What followed was a classic New Orleans apprenticeship: Sayles worked with the legendary pianist Fate Marable, violinist Armand Piron, and trumpeter Sidney Desvigne on Mississippi riverboats, those floating conservatories where musicians learned to swing, read charts, and play for dancers night after night. The riverboat gigs were grueling but invaluable, connecting Sayles to the earliest generations of jazz musicians and teaching him the repertoire that would sustain him for decades.
Making History in Chicago
In 1929, Sayles participated in recordings with the Jones-Collins Astoria Hot Eight—sessions that captured the raw, collective improvisation style of early New Orleans jazz before it became codified and nostalgic. These recordings remain treasured documents of a transitional moment in jazz history.
By 1933, Sayles had moved to Chicago, where he led his own group and became a sought-after accompanist on blues and jazz recordings, working frequently with the great barrelhouse pianist Roosevelt Sykes and others. Chicago in the 1930s was electric with blues and swing, and Sayles’ banjo added that distinctive rhythmic drive that made everything move.
Always Returning to New Orleans
In 1949, Sayles returned to New Orleans, the first of several homecomings, and joined forces with clarinetist George Lewis, one of the leading voices in the New Orleans traditional jazz revival. In 1963-64, he toured Japan with Lewis, bringing authentic New Orleans jazz to audiences halfway around the world who were hungry to hear the music in its original form.
Back in New Orleans, he played with the beloved pianist Sweet Emma Barrett, then traveled to Cleveland in 1960 to work with trumpeter Punch Miller. From 1965 to 1967, he was back in Chicago playing in the house band at the Jazz Ltd. Club, one of the premier traditional jazz venues in the country.

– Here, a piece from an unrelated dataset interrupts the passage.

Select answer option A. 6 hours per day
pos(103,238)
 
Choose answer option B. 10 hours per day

Preservation Hall and the Final Chapter
Returning once more to New Orleans in 1968, Sayles found his spiritual home with the Preservation Hall Jazz Band, the ensemble dedicated to keeping the traditional New Orleans sound alive for new generations. Preservation Hall wasn’t just a venue, it was a mission, and Sayles was perfectly suited to be part of it.
Documenting the Tradition
Sayles recorded prolifically as a sideman with cornetist Peter Bocage, trumpeter Kid Thomas Valentine, pianist Earl Hines, and drummer Louis Cottrell, each session a masterclass in the early New Orleans ensemble style. As a leader, he recorded extensively throughout the 1960s for GHB, Nobility, Dixie, and Big Lou record labels, ensuring that his particular approach to the banjo, rhythmically propulsive, harmonically sophisticated, never overplaying, would be preserved for future students of the tradition.
The Unsung Rhythm Master
Emanuel Sayles passed away on October 5, 1986, having spent nearly eight decades playing the music he loved. As a master banjoist, he represented something increasingly rare: a direct connection to the earliest days of jazz, when the banjo was king of the rhythm section and New Orleans was the only place the music existed.
Why His Story Matters
Sayles’ career is a reminder that jazz history isn’t just about the innovators who pushed the music forward, it’s also about the dedicated musicians who preserved what came before, who understood that the old New Orleans collective improvisation style had value and beauty that shouldn’t be lost in the rush toward bebop and beyond.
Every time he returned to New Orleans—and he kept returning, Sayles was affirming that the music’s roots mattered, that there was wisdom in the way the old-timers played, that the banjo had a place even as guitars became dominant. From Pensacola to riverboats to Chicago clubs to Preservation Hall, Emanuel Sayles followed the music wherever it led and always, eventually, back home to New Orleans, where it all began.